ACTION ITEM
In the records below, the line with "Expand the Belongs to dropdown" opens the range and the line with "Click the orange 查询 search button" closes it; print that range exactly and nothing else.

+++

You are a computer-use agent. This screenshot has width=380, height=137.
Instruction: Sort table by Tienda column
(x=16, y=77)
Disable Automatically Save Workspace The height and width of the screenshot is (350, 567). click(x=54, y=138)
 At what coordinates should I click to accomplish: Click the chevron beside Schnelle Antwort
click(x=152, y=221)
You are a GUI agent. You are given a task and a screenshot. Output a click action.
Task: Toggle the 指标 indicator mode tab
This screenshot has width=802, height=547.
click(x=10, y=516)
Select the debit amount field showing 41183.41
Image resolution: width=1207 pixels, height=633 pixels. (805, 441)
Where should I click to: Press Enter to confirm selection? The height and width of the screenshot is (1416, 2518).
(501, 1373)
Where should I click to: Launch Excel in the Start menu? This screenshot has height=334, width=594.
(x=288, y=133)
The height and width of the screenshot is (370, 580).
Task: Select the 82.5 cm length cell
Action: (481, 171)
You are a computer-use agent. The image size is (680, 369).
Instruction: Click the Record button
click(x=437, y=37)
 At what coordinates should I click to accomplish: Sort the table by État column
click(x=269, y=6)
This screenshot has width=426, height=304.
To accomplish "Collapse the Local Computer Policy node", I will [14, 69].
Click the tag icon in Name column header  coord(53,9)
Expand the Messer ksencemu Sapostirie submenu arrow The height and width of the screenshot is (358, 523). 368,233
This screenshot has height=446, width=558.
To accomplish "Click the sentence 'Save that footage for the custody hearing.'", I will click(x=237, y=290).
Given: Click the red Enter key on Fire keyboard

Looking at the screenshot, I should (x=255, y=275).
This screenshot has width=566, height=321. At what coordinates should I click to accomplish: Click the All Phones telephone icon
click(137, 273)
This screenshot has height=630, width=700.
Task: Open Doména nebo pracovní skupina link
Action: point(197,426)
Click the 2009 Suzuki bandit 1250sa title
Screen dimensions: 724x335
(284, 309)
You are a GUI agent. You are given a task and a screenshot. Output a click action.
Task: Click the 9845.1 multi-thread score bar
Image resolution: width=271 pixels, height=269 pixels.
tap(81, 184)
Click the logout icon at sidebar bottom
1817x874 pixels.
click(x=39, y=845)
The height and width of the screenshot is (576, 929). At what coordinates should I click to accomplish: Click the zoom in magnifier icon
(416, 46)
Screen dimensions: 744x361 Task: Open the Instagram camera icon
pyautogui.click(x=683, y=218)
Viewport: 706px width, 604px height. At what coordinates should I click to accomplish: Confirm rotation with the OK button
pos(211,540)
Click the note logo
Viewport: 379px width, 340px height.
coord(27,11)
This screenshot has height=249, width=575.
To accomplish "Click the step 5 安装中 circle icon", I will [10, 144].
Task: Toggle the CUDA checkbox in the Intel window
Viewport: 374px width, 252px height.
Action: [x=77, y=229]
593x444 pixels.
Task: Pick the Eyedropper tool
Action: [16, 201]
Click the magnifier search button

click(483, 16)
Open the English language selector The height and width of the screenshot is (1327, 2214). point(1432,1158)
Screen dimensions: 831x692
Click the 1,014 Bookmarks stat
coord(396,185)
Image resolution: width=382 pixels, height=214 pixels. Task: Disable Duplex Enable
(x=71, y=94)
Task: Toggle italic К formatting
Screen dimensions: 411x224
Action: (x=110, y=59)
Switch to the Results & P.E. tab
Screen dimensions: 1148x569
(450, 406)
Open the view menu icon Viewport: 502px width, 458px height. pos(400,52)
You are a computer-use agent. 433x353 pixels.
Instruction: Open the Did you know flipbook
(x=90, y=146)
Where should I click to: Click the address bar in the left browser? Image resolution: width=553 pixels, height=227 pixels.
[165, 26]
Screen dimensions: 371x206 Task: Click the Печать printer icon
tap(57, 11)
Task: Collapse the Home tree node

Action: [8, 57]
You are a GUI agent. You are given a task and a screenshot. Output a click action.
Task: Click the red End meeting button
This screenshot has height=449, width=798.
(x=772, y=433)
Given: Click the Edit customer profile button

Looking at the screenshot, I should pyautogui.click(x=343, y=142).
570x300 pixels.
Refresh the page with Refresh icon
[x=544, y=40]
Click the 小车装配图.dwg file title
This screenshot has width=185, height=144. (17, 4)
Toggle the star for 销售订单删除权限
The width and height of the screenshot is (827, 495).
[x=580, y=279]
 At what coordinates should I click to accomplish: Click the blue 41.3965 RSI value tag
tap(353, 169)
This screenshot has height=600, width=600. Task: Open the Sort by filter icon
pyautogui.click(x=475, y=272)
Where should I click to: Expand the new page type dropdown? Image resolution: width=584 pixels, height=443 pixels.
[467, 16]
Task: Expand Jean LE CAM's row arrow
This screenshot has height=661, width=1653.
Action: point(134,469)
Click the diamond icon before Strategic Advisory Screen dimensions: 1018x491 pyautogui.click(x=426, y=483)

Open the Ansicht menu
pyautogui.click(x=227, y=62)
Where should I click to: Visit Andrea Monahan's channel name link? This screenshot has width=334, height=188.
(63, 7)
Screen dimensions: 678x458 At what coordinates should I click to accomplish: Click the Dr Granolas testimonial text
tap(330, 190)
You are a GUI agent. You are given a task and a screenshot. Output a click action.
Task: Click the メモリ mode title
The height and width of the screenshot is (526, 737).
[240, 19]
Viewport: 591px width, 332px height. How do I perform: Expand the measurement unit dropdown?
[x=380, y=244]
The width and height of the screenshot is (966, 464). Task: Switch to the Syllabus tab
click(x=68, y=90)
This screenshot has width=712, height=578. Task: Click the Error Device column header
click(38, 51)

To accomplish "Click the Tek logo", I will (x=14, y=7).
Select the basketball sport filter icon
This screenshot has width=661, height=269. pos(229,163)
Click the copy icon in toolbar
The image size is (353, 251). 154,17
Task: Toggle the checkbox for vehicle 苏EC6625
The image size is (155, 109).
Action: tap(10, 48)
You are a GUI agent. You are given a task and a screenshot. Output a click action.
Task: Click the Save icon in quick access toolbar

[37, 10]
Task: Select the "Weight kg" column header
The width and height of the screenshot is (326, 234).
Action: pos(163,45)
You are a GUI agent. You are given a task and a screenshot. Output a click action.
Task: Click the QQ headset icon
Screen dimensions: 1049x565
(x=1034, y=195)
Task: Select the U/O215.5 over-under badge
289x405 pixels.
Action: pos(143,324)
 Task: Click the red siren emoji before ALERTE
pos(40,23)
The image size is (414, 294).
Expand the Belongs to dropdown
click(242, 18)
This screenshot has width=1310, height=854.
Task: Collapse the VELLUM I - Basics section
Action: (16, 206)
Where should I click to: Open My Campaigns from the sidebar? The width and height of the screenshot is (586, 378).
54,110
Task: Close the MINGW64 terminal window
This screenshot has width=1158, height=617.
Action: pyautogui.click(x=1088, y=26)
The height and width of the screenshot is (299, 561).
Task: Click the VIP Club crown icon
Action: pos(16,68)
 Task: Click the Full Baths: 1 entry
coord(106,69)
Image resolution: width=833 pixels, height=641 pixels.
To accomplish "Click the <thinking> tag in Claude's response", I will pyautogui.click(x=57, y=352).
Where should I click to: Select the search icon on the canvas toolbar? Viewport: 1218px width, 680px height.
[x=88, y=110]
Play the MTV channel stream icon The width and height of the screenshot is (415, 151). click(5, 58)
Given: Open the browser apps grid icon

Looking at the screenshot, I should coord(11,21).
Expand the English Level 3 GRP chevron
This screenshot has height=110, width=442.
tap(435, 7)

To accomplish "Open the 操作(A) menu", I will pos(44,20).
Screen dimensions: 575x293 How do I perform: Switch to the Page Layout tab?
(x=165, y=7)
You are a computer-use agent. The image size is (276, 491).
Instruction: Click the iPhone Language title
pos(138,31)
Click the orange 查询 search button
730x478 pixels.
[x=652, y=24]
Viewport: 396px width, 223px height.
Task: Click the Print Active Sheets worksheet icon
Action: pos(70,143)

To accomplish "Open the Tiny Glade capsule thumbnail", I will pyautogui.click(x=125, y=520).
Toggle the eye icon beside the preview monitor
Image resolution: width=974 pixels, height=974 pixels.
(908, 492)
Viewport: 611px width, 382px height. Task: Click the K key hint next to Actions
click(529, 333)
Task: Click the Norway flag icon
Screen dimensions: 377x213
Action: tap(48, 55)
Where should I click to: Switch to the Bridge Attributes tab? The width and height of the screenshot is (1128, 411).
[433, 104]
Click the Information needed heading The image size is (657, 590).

+++

SOLUTION TO THE EXERCISE
Expand the Belongs to dropdown
click(242, 18)
This screenshot has width=1310, height=854.
Task: Collapse the VELLUM I - Basics section
Action: (16, 206)
Where should I click to: Open My Campaigns from the sidebar? The width and height of the screenshot is (586, 378).
54,110
Task: Close the MINGW64 terminal window
This screenshot has width=1158, height=617.
Action: pyautogui.click(x=1088, y=26)
The height and width of the screenshot is (299, 561).
Task: Click the VIP Club crown icon
Action: pos(16,68)
 Task: Click the Full Baths: 1 entry
coord(106,69)
Image resolution: width=833 pixels, height=641 pixels.
To accomplish "Click the <thinking> tag in Claude's response", I will pyautogui.click(x=57, y=352).
Where should I click to: Select the search icon on the canvas toolbar? Viewport: 1218px width, 680px height.
[x=88, y=110]
Play the MTV channel stream icon The width and height of the screenshot is (415, 151). click(5, 58)
Given: Open the browser apps grid icon

Looking at the screenshot, I should coord(11,21).
Expand the English Level 3 GRP chevron
This screenshot has height=110, width=442.
tap(435, 7)

To accomplish "Open the 操作(A) menu", I will pos(44,20).
Screen dimensions: 575x293 How do I perform: Switch to the Page Layout tab?
(x=165, y=7)
You are a computer-use agent. The image size is (276, 491).
Instruction: Click the iPhone Language title
pos(138,31)
Click the orange 查询 search button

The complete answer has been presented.